Vous avez, vous aussi, madame Blandin, procédé à une longue analyse de l'interdiction du territoire français. Vous dites que réformer la « double peine », c'est forcément supprimer l'ITF.
M. Michel Dreyfus-Schmidt. Judiciaire !
M. Nicolas Sarkozy, ministre. Je ne partage pas cet avis, et ce pour deux raisons.
L'ITF concerne, dans 6 000 cas sur 7 000, des étrangers en situation irrégulière et n'ayant aucun lien avec notre pays. Supprimer l'ITF signifierait donc garder des étrangers qui n'ont aucun lien avec notre pays. Telle n'est pas la politique du Gouvernement. L'ITF, ce n'est pas que la « double peine ». J'irai même plus loin : la « double peine », ce n'est pas que l'ITF.
La plupart des étrangers qui sont frappés d'interdiction du territoire font également l'objet d'une expulsion, vous le savez d'ailleurs fort bien.
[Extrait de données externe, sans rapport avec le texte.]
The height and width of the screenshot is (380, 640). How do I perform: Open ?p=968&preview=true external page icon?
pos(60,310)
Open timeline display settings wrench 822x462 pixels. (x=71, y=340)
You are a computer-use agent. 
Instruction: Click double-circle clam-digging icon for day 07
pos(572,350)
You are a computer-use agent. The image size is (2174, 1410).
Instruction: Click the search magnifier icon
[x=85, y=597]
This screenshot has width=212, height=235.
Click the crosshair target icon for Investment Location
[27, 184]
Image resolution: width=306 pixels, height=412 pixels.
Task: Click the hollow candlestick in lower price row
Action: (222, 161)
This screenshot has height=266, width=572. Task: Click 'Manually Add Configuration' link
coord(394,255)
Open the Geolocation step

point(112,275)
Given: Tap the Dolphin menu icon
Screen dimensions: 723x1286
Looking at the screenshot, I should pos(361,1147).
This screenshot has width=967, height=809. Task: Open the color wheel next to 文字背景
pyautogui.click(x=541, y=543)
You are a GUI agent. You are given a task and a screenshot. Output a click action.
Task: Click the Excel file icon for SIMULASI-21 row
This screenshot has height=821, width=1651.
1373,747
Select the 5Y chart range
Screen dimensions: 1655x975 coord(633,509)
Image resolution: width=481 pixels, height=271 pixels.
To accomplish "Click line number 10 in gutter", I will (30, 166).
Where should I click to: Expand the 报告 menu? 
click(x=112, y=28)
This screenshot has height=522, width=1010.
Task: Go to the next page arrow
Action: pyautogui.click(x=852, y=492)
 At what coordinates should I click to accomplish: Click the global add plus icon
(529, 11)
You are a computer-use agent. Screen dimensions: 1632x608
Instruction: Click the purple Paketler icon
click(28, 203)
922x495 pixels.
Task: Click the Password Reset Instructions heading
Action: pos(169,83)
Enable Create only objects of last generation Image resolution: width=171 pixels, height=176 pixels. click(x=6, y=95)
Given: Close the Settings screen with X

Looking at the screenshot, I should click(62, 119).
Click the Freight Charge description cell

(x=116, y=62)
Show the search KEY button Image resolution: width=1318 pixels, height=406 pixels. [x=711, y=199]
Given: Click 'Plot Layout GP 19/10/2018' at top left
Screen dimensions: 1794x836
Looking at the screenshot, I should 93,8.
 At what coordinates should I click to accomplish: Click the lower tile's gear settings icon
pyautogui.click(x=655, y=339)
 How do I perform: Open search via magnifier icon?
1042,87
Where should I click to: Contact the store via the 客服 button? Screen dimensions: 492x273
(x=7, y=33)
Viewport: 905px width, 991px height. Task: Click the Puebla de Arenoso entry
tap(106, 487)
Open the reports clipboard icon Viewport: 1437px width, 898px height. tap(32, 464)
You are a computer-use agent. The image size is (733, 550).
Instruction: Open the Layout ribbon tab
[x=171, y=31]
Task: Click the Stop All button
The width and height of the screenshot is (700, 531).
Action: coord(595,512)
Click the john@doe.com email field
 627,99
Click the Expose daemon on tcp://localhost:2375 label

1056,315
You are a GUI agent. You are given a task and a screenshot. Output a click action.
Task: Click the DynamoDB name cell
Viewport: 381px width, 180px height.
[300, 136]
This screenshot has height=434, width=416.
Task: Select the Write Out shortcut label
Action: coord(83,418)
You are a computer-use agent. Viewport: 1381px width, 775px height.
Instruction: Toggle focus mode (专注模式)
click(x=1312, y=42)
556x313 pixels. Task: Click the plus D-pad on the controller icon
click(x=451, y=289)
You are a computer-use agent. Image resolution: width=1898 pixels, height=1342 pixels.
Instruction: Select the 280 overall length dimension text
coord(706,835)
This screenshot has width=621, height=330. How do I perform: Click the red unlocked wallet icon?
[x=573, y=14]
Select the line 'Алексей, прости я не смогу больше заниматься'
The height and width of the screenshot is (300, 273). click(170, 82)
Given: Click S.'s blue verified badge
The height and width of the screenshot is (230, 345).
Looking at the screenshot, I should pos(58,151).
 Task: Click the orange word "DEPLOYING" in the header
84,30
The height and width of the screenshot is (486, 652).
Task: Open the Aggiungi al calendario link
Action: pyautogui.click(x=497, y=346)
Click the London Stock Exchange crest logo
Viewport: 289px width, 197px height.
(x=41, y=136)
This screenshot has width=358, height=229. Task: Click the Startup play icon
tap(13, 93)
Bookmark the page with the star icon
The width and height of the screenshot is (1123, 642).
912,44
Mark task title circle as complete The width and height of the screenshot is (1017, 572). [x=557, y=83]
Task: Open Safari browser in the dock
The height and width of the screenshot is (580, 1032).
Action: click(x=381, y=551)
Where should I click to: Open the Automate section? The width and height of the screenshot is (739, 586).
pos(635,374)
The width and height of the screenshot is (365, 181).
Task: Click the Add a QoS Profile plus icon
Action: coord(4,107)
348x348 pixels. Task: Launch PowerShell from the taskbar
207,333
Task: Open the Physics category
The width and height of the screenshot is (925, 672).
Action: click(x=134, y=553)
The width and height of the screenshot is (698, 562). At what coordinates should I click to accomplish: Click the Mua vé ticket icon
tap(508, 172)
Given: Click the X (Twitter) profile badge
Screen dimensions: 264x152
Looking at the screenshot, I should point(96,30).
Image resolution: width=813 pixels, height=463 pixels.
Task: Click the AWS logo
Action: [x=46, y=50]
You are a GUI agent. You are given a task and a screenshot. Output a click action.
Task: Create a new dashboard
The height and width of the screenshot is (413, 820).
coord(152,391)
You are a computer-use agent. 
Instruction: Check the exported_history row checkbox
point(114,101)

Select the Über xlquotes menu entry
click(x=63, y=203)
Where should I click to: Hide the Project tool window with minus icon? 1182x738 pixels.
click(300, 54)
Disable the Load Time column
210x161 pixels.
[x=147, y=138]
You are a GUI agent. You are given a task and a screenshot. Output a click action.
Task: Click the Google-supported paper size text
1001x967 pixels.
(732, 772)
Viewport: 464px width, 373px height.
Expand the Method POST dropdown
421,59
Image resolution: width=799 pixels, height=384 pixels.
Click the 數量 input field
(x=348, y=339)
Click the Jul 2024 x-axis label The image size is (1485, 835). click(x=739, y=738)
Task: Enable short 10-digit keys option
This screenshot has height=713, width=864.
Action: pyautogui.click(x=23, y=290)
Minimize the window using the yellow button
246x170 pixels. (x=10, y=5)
Par conséquent, supprimer l'ITF pour résoudre le problème posé par la « double peine » ne réglerait pas le cas de ceux qui sont également sous le coup d'une expulsion.
Enfin, monsieur Demuynck, votre soutien m'est d'autant plus précieux que, en tant que maire d'une commune de la région parisienne, vous connaissez bien ces questions. Vous l'avez parfaitement compris : ce que je souhaite avant tout, c'est être entendu de ceux qui connaissent et vivent ces problèmes.
J'étais à Clichy voilà trois jours, à l'invitation d'un maire socialiste, et je puis vous dire que le témoignage des gens que j'ai rencontrés sur le terrain est accablant : ils n'en peuvent plus !
Quant à l'affaire de la salle d'audience de Roissy, le principe de sa création remonte à 1992, sous un gouvernement socialiste.
M. Michel Dreyfus-Schmidt. Il a eu tort !
M. Nicolas Sarkozy, ministre. La décision de construire cette salle d'audience, monsieur Dreyfus-Schmidt, quant à elle, date de 2001, toujours sous un gouvernement socialiste.
M. Michel Dreyfus-Schmidt. Il a eu tort !
M. Nicolas Sarkozy, ministre. Eh bien, après onze années d'attente, le temps est venu de l'utiliser. Il n'y a aucune raison de ne pas s'en servir.
M. Michel Dreyfus-Schmidt. Vous avez tort !
M. Nicolas Sarkozy, ministre. La commission a déposé des amendements et le Gouvernement y fera droit, mais il s'agit désormais de savoir qui décide dans notre pays : est-ce bien le législateur ou est-ce que ce sont des intérêts corporatistes qui voudraient faire peser sur lui une pression qui n'a pas lieu d'être ?
Une salle d'audience a été financée avec l'argent du contribuable. Elle ne demande plus qu'à être utilisée, dans un département qui a besoin de place pour ses policiers et ses magistrats, dont l'immense majorité pensent comme vous, monsieur le sénateur. Ce petit groupe de magistrats - qui sont davantage des magistrats politisés que des magistrats - voudrait faire pression sur le législateur ! (Protestations sur les travées du groupe socialiste.)
M. Michel Dreyfus-Schmidt. Allons, allons !
M. Nicolas Sarkozy, ministre. Il faut le dire ! Mesdames, messieurs les sénateurs, les responsables politiques que nous sommes doivent avoir la parole aussi libre que ceux qui, de l'extérieur, donnent des leçons à tout le monde, avec un sentiment total d'impunité idéologique. Le fait d'être élu donne au moins autant de droits que celui d'être le représentant d'une petite dizaine de personnes ! (Applaudissements sur les travées de l'UMP.)
M. Jacques Mahéas. Ne généralisons pas !
M. Christian Demuynck. Bravo !
M. Nicolas Sarkozy, ministre. De ce point de vue, le Gouvernement fera droit à la demande du législateur.
Telles sont, monsieur le président, les réponses que je tenais à apporter, brièvement, à chacun des intervenants. (Applaudissements sur les travées de l'UMP et de l'Union centriste.)
M. le président. La discussion générale est close.
Mes chers collègues, nous allons maintenant interrompre nos travaux ; nous les reprendrons à quinze heures.
La séance est suspendue.
(La séance, suspendue à douze heures cinquante-cinq, est reprise à quinze heures cinq, sous la présidence de M. Daniel Hoeffel.)